Coordinator Taking over 30+ minutes to Show up on UI and Segments availability after ingestion is painfully slow

Hi All,

I’ve started seeing issue where it was taking hours for segments to be available after ingestion. I restarted the coordinator and it took 30+ minutes to show up on UI after that. I am using ZK quorum of 3 nodes, in logs I didnt see any exception and after service restart within secs there was a log of successful connection with ZK.

I restarted Query and overlord just to see if there is ZK issue but these services were immediately available after restart. My cluster is running for more than 1 year now with same machines.

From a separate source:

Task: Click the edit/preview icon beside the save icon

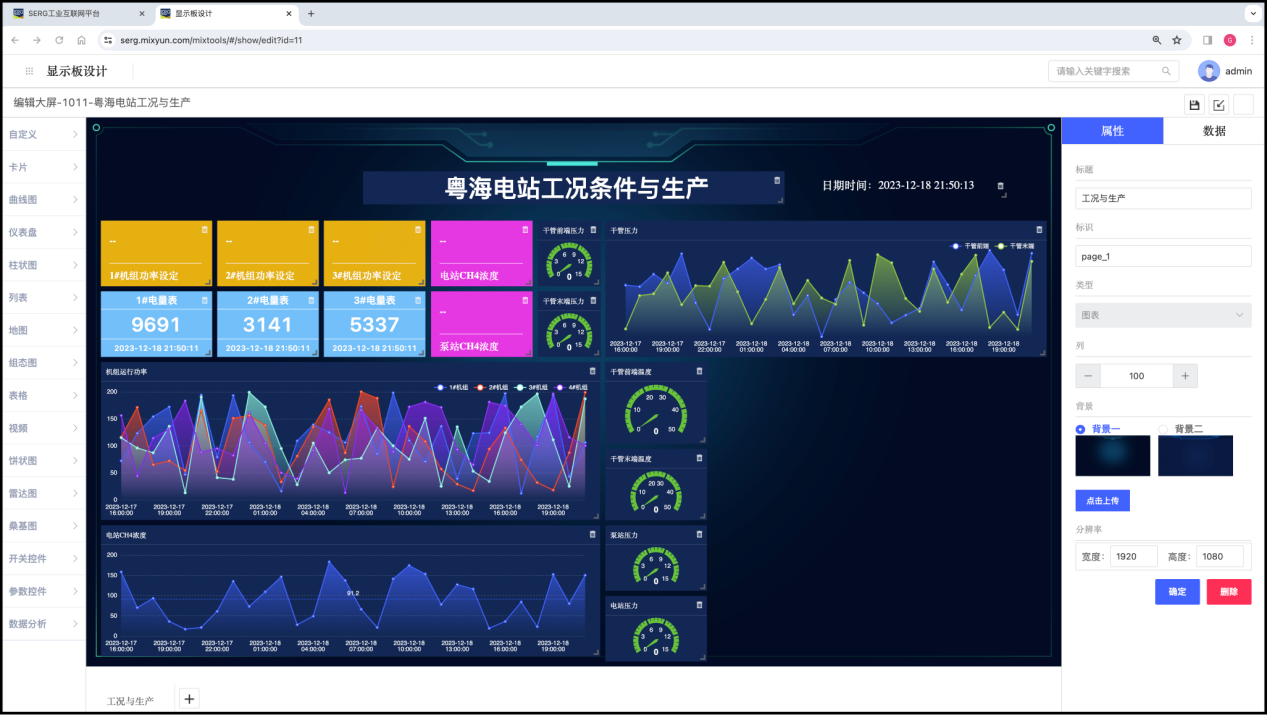Action: coord(1219,105)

Any suggestions what else I can try? Or I should create the new cluster with new machines?
If I create the new cluster, to load all the previous data should I just use older RDS and it will take of loading the data? or I need to do something special?
Its production issue so any quick help would be really appreciated.

Thanks in advance.

I’d start with the coordinator and historical logs, to see what is going on from a segment loading perspective.

In the logs look for where is the coordinator waiting or taking a long time at startup?
How much data is being loaded? How many new segments are there?
How saturated is the active coordinator in terms of CPU/Memory?

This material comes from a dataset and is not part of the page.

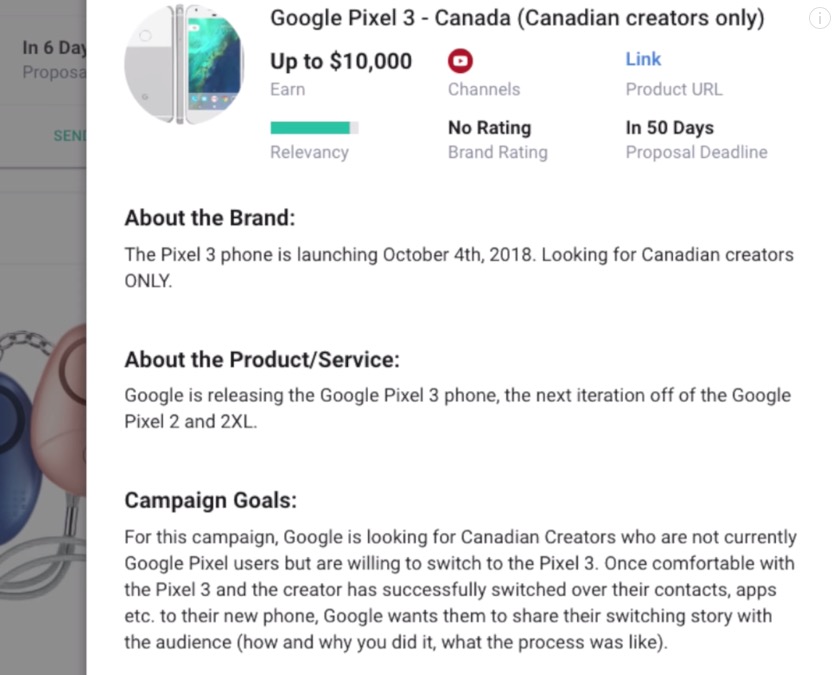Click the info icon in top-right corner
Screen dimensions: 836x675
[819, 18]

I checked the logs no exception observed and its a dedicated host with very less CPU and memory usage

I wasn’t thinking exceptions, but rather reading through the initialization of the coordinator to see where it is taking long.
How many segments are created with the ingestion. How long are they taking to be available after ingestion?

Did anything else change? Was this a gradual slow down for segment availability time or a sudden change in behavior?

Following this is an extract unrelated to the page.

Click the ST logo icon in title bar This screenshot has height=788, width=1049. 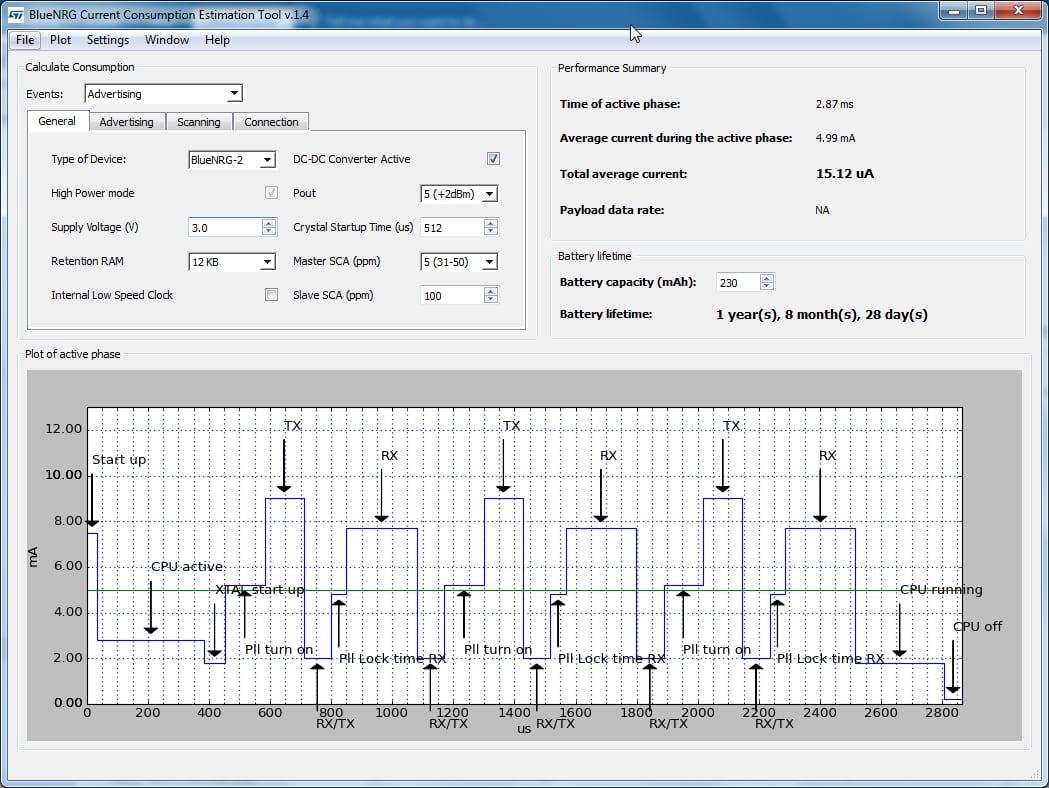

Another consideration might be to look at zookeeper utilization levels. By default load/unload instructions from the coordinator to the historicals occur through ZK. There is an option to change this by using druid.coordinator.loadqueuepeon.type=http such that zookeeper is no longer the middle man between coordinator and historicals. Also look into Configuration reference · Apache Druid, to drive larger batches of load/unload instructions using this mechanism.